> EXTRAIT DU TEXTE:
==*==

1. Localisation et emprise connue de l’occupation
Située à 40 km de la capitale de cité des séquanes et une trentaine de kilomètres du chef-lieu de pagus, Portus Abuccinus/Port-sur-Saône, l’agglomération de Vallerois-le-Bois/Esprels se développe le long d’un axe secondaire liant Esprels à Vesoul, matérialisé aujourd’hui par la RD 9. Les vestiges au sol se développent sur le territoire des deux communes. Ils se répartissent sur environ 700 m dans le sens est-ouest et près de 450 m dans l’axe nord-sud, délimitant ainsi une occupation qui couvre près de 45 ares. Le site semble se développer de part et d’autre de la voie avec une présence plus marquée au sud de l’axe. Le site est actuellement implanté dans un contexte de champs cultivés qui ont fait l’objet depuis les années 1990 de plusieurs opérations de prospections pédestres.
2. Cadre naturel
2.1. Topographie, Géologie
La topographie calme, dont l’altitude varie entre 319 et 333 m, favorise les activités agricoles.
Le substrat local se compose de calcaires et de marnes de l’Oxfordien dans les zones forestières situées au sud-ouest, sud et sud-est. Le reste du territoire est constitué de calcaire du Callovien, du Bathonien et du Bajocien. Plusieurs failles subméridiennes ont été observées.
2.2. Hydrographie
Le finage est traversé au sud par un petit ruisseau dit de « la Grange-Lambert » se jette ensuite dans la rivière de la Linotte. Ce ruisseau parcoure actuellement le secteur des ateliers et aurait pu conditionner leur implantation.
3. Etat de connaissances
3.1. Sources
L’agglomération n’apparait dans aucune source ancienne et ce malgré le développement d’un hameau dit « Les Pateys » en limite est des vestiges. Les premières sources mentionnant la seigneurie de Vallerois-le-Bois apparaissent en 1379 dans le testament de Perrin de Munans (DCHS 1970 : 345).
3.2. Historique des recherches
La découverte la plus ancienne faite sur le site remonte au XIXe siècle. Il s’agit d’une stèle funéraire antique dont la localisation reste délicate et conservée actuellement au Musée Garret de Vesoul.

==*==

> CONSIGNES:
• 1. Dans l'extrait du texte, recopiez le passage de « 2.2. Hydrographie » à « Garret de Vesoul. » en changeant « seigneurie » en « châtellenie ».
• 2. D'après l'extrait du texte, où est conservée la stèle funéraire découverte au XIXe siècle ?
• 3. Indiquez si chacun des énoncés suivants concorde avec l'extrait du texte, en répondant par oui ou par non et en citant les mots du texte qui le justifient :
(a) L'altitude du site varie entre 319 et 333 m.
(b) L'agglomération est mentionnée dans plusieurs sources anciennes.
(c) Les prospections pédestres sur le site ont débuté dans les années 1970.

> EXTRAIT DE DONNÉES:
==*==

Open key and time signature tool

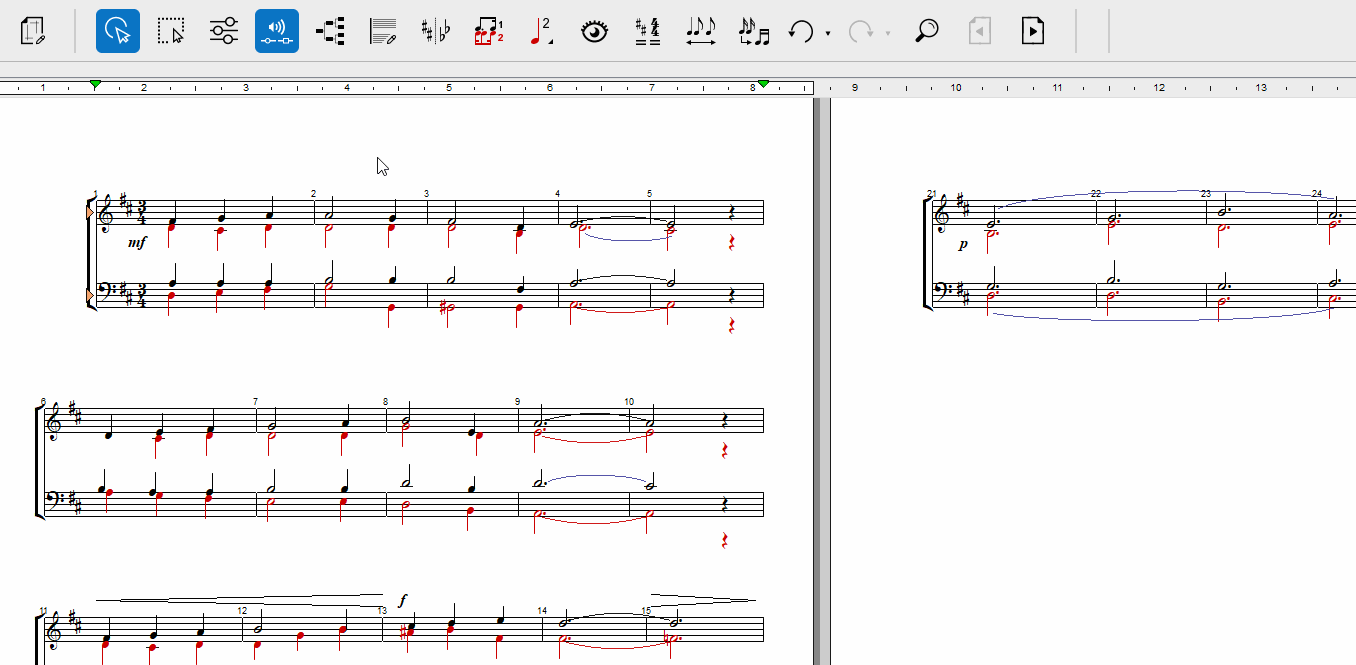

==*==

> RÉPONSES:
• 1.
2.2. Hydrographie
Le finage est traversé au sud par un petit ruisseau dit de « la Grange-Lambert » se jette ensuite dans la rivière de la Linotte. Ce ruisseau parcoure actuellement le secteur des ateliers et aurait pu conditionner leur implantation.
3. Etat de connaissances
3.1. Sources
L’agglomération n’apparait dans aucune source ancienne et ce malgré le développement d’un hameau dit « Les Pateys » en limite est des vestiges. Les premières sources mentionnant la châtellenie de Vallerois-le-Bois apparaissent en 1379 dans le testament de Perrin de Munans (DCHS 1970 : 345).
3.2. Historique des recherches
La découverte la plus ancienne faite sur le site remonte au XIXe siècle. Il s’agit d’une stèle funéraire antique dont la localisation reste délicate et conservée actuellement au Musée Garret de Vesoul.

• 2. Au Musée Garret de Vesoul.

• 3.
(a) Oui : « dont l’altitude varie entre 319 et 333 m »
(b) Non : « L’agglomération n’apparait dans aucune source ancienne »
(c) Non : « depuis les années 1990 de plusieurs opérations de prospections pédestres »